Understand the evolution history of Go GC in one article, it’s so detailed!

Recently, I was discussing Go GC issues with friends from the Go Employment Training Camp , and I found the content summarized by teacher Liu Danbing. It was so well written that I would like to share it with you.

Our discussions and thoughts have also been compiled into this article. We hope it will inspire you.

Garbage Collection (GC) is an automatic memory management mechanism provided in programming languages, which automatically releases unnecessary memory objects and gives up memory resources. No manual execution by the programmer is required during the GC process. The GC mechanism is supported by many modern programming languages. The performance and advantages of GC capabilities are also one of the contrast indicators between different languages.

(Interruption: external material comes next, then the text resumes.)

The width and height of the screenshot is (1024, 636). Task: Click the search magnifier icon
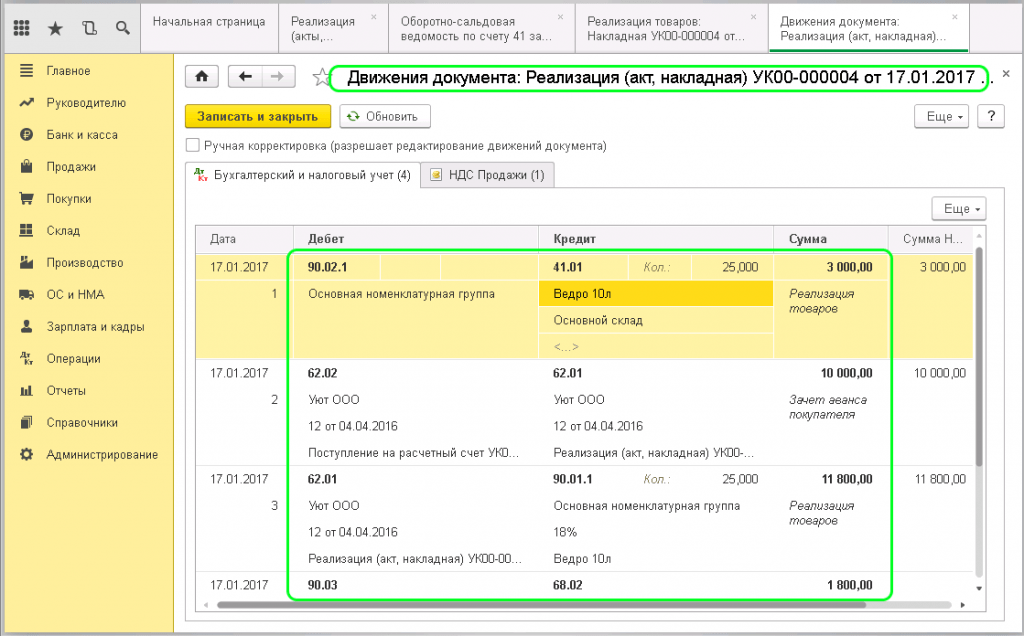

Golang has also experienced many changes in the evolution of GC, including the mark and sweep algorithm before Go V1.3. Disadvantages of mark and sweep before Go V1.3.

You can focus on the changes in the following versions:

  • Three-color concurrency marking method for Go V1.5
  • Why does Go V1.5’s three-color marking require STW?
  • Why does the three-color mark of Go V1.5 need a barrier mechanism ("strong-weak" three-color invariant, insertion barrier, deletion barrier)
  • Go V1.8 hybrid write barrier mechanism
  • Full-scenario analysis of Go V1.8 hybrid write barrier mechanism

1. Mark and sweep algorithm before Go V1.3

Next, let’s take a look at the common mark-and-clear algorithm that was mainly used before Golang 1.3. This algorithm mainly has two main steps:

  • Mark phase
  • Sweep phase
1. Specific steps of mark removal algorithm

The first step is to pause the program's business logic, classify reachable and unreachable objects, and then mark them.

The figure shows the reachable relationship between the program and the objects. Currently, the reachable objects of the program include five objects, including objects 1-2-3 and objects 4-7.

The second step is to start marking. The program finds all its reachable objects and marks them. As shown below:

Therefore, five objects including Object 1-2-3 and Object 4-7 are marked.

The third step is to clear the unmarked objects after marking them. The results are as follows.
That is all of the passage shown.